Friday, June 01, 2007

Too Bad, Indeed.

Peggy Noonan has an interesting article in the Wall Street Journal today about how the Conservative movement is being destroyed by the Bush Administrations stand on the immigration bill. Noonan’s article prompted Ed Morrissey to add:

“I'm a little surprised by Noonan with this piece. I see nothing all that unusual with the way the Bush administration has attacked its critics over immigration. If she was to honestly look at the last six years, she will see that this is the normal mode of operation for the White House -- to always stay on the attack. In fact, they've followed the James Carville model from their first days in the White House.

What's the difference? They've not had to answer substantial conservative criticism very often. When they have, though, they've been consistent. When the Right objected to the poor choice of Harriet Miers as a Supreme Court nominee, they were accused of being sexist. When the Dubai Ports deal came to light -- which the administration failed to properly support -- they accused critics of bigotry and xenophobia. Those same accusations have arisen from Bush himself in this debate, with his accusation that opponents of the compromise bill "do not want what's right for America".

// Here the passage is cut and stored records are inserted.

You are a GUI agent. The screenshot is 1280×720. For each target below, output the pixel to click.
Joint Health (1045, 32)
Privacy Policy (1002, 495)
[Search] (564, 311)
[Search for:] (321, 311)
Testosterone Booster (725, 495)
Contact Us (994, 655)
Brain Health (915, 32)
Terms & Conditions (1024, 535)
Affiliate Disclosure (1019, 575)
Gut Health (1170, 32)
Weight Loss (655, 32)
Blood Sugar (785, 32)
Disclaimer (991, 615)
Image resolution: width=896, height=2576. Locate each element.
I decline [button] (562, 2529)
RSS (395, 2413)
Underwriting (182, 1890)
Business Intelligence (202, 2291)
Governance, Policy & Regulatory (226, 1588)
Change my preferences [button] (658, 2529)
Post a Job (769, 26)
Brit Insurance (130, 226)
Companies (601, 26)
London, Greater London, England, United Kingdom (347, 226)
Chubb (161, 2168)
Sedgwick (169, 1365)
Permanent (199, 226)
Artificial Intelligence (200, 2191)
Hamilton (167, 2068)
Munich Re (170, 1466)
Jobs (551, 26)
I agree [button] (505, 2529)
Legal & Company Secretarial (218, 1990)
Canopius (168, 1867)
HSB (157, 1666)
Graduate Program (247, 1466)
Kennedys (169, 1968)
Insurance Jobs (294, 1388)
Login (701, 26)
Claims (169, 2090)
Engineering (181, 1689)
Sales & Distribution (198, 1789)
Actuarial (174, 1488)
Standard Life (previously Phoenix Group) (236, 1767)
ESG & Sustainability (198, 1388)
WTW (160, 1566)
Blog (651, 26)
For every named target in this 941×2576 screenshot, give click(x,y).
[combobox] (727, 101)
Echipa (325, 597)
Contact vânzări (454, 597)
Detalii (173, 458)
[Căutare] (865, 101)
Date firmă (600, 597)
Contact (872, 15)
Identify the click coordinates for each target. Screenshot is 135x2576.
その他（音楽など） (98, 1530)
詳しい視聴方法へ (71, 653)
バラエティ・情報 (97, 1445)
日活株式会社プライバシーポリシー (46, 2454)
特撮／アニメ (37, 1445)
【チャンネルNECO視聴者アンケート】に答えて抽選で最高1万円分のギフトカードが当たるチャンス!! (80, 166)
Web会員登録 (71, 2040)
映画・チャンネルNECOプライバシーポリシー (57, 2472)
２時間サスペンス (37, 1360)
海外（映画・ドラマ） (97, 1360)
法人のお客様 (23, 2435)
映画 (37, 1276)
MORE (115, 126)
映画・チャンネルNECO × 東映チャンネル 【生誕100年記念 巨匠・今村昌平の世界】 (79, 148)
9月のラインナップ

Welcome to the hardball of the Bush administration. We loved it when they used it on Democrats and the war, and it seems just a little hypocritical to start whining about it now that we're getting a taste of it ourselves.

However, Noonan does get the main point correct, which is that the GOP needs to start working on defining itself for the post-Bush era. We support him on the war and on taxes, but on most other domestic issues, we have a lot of daylight between Bush and the party. Discretionary spending went out of control on his watch, and the government grew faster than during the Clinton administration. That's not just Bush, either, but also the Congressional Republican leadership prior to the last mid-terms. We allowed lobbyist influence to increase, and we exploded the use of earmarks.

Republicans used to stand for smaller government, federalism, and strong national defense. Not all of that conflicts with the Bush legacy, but enough of it does that we need to start publicly demanding a return to those core concepts. Rather than repudiating Bush over his insulting attacks on the base, the better path is to generate a positive agenda that demonstrates our dissatisfaction with the previous six years -- and give Republicans something to vote for, rather than something to vote against.”

I might add that the base got its way with regards to Harriet Miers and the Dubai Ports deal; and we will get our way with amnesty too. I also think that Conservatives stand for “for smaller government, federalism, and strong national defense” not necessarily Republicans. Where some of the “movement” disaffection with Bush comes from is they thought he was one of them. Bush is not a conservative and never was, so none of this should come as a huge surprise. But the point of both writers is accurate – the conservative base needs to re-organize, re-energize and re-take the Republican Party.